The patiently curated soundtrack is perhaps the greatest aspect of the production.  Taking its title from an iconic Simon and Garfunkel song, Wright's eclectic selection is a treasure trove of classic and obscure tracks.  Grammy nominated dance choreographer Ryan Heffington was enlisted by Wright to assist with training the cast members so that their movements and actions stayed in tune with the music.  This is the essence of Baby Driver.  While it is a passable, at best, crime saga, it is a delightful and intimately constructed love song to both music and cinema.  The choice to forego a complex narrative initially seems uninspired, however, fables are often simplistic morality tales in which the basic messages of love and acceptance overshadow the richness of the main characters, and Wright adheres to this notion through breakneck pacing and the creation of world that moves to its own beat.  While Baby's romantic quest for freedom is the tree, every dangerous avenue and fully fleshed out criminal is a branch that wraps the simple story in a world of bass and fury.  

While rhythm is integral to the design, Baby Driver also contains a wealth of homages to films whose influence is sprinkled throughout the presentation.  Perhaps the boldest is a perfectly timed tracking shot of Baby getting coffee, singing, dancing, and paying tribute to the Jewel of the South.  Elgort's Baby glides across sidewalks and through cafes, singing lyrics that are spray painted on the walls behind him like graffiti tattoos on concrete skin.  The entire sequence conjures memories of Singin' in the Rain, with Elgort's modern Gene Kelly spinning and marveling at the world around him, perfectly in tune with the melodies of the city.  

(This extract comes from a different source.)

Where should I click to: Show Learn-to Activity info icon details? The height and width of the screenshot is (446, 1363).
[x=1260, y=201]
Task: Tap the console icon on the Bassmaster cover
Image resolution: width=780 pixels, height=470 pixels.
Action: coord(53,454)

The theme of crimes being timed to music was also explored in Michael Lehmann's critically panned Hudson Hawk, with Daniel Waters' underrated script featuring several heists in which Bruce Willis and Danny Aiello sing and move as they ply their trade and its influence is undeniable here.  Classic car chase films, such as The Blues Brothers, The Driver, and The French Connection are also heavily prevalent within Baby Driver's furious DNA, however, as with the musical and choreographed elements, Wright pays respects to these icons but never devolves into unfocused fandom.  It is undeniable that Baby Driver would not exist without these works, and while that may appear unoriginal, the immense amount of craft that Wright has used to wind these various themes together is remarkable.  

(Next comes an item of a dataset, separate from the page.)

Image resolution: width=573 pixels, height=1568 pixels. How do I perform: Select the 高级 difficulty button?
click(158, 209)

Bill Pope's cinematography, particularly during the chase sequences has a fluid quality that never seems to stop.  Whether on foot or four wheels, the viewer is always at the center of action, with the smell of cordite and petroleum raining from the screen in a shower of auditory sparks.  Swift editing brings everything together, matching perfect shots with pulsating beats while managing several complicated pursuits with extreme precision, allowing the viewer to remain informed on each encounter, which only enhances not only the amount of buy in to the characters, but also keeps everything fresh and exciting.  

In theaters now, Baby Driver is one of the year's best feature films.  Avoiding paint peeling exposition and sigh inducing parody, Wright's greatest directorial effort (thus far) stays between the lines of entertainment and tribute while its characters cross boundaries whenever possible.  It is the perfect marriage of b-flat and bullets whose offspring is a one of a kind experience.  If you're looking for a thrilling, crowd pleasing story about the importance of love and the healing power of music, Baby Driver is essential viewing for 2017.